#### EXERCISE DATA
# # # # # # #

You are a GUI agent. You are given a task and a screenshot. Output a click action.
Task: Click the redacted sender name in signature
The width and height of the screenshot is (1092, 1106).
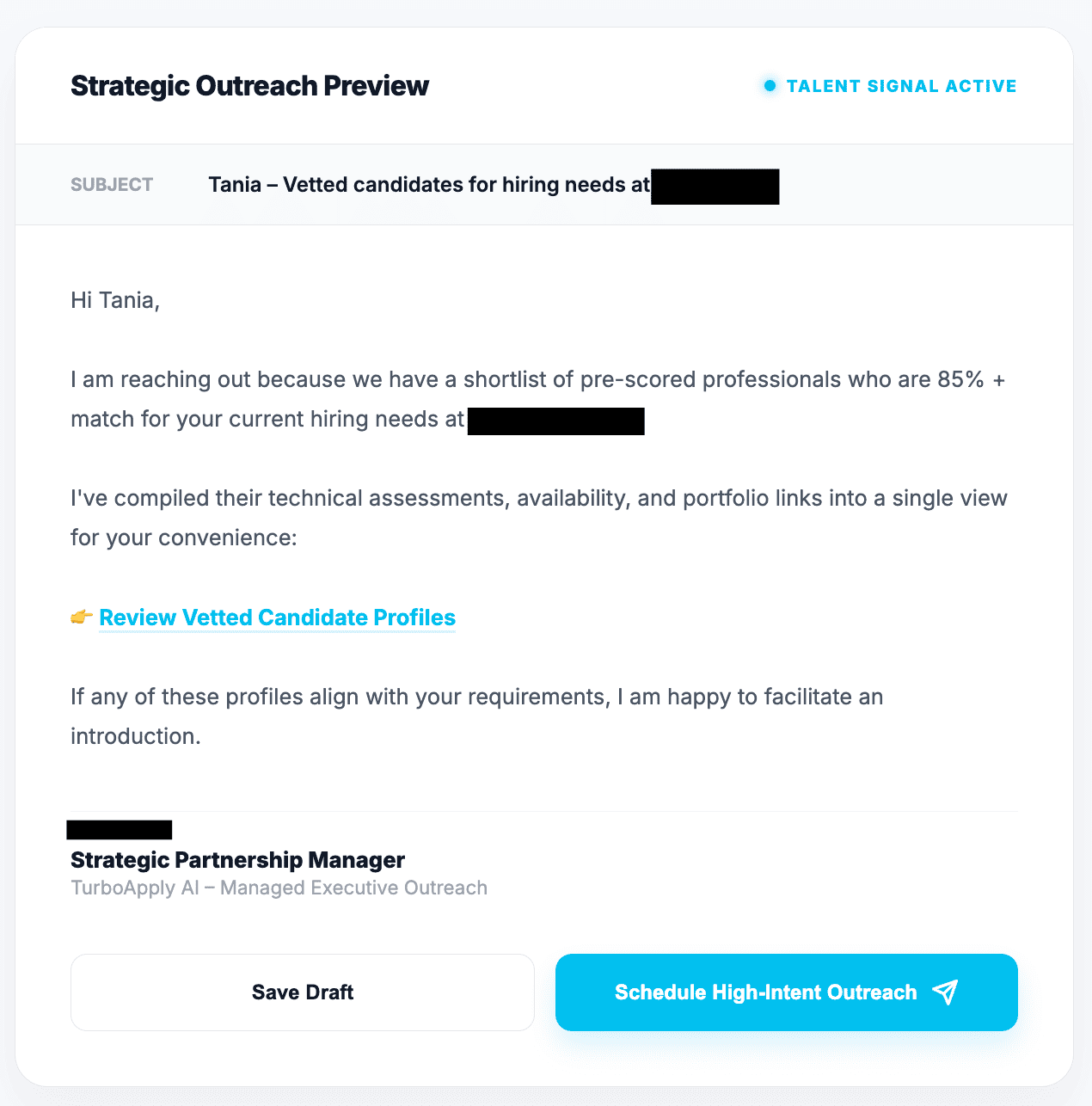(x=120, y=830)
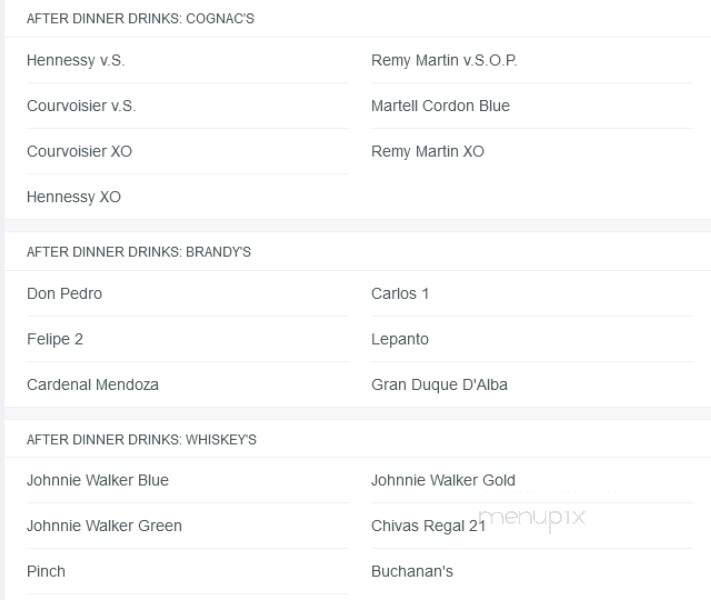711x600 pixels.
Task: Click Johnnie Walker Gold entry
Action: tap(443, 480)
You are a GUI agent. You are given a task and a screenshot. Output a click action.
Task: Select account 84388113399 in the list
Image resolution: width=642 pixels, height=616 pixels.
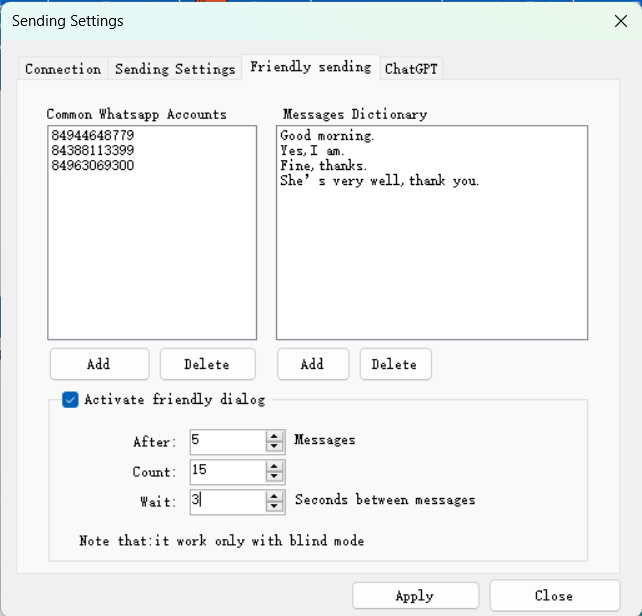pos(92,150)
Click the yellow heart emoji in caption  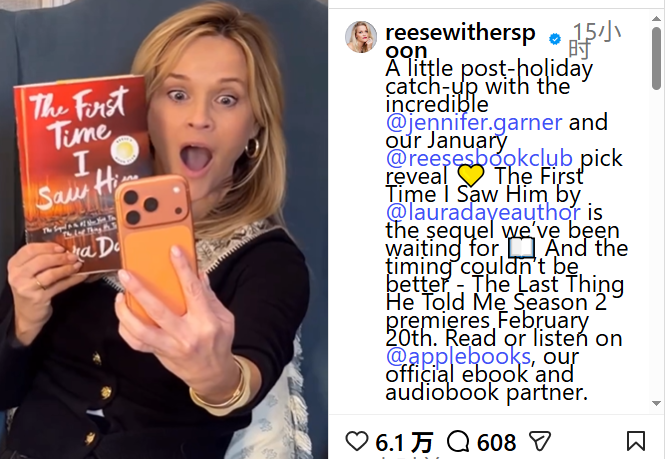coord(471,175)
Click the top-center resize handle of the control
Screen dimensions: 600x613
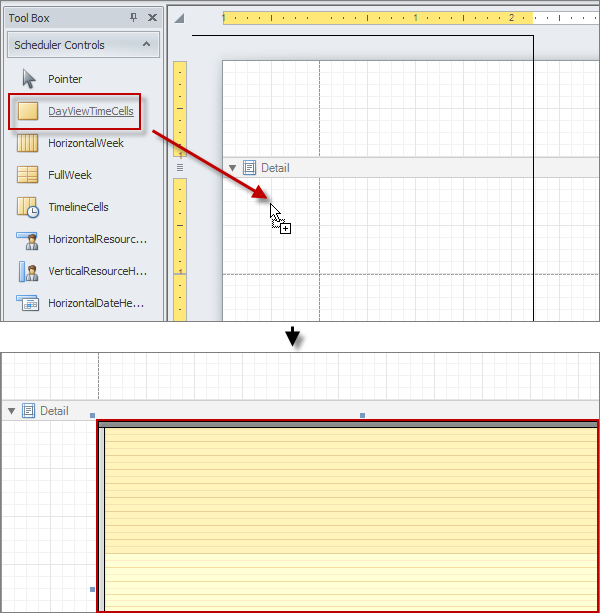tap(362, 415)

# # # # # # #

Nothing but the lines from the beginning of the material through the line with "Task: Select account 84388113399 in the list" should appear, printed exactly, with no pictures among them.

#### OUTPUT FOR THIS TASK
You are a GUI agent. You are given a task and a screenshot. Output a click action.
Task: Click the redacted sender name in signature
The width and height of the screenshot is (1092, 1106).
(x=120, y=830)
711x600 pixels.
Task: Click Johnnie Walker Gold entry
Action: tap(443, 480)
You are a GUI agent. You are given a task and a screenshot. Output a click action.
Task: Select account 84388113399 in the list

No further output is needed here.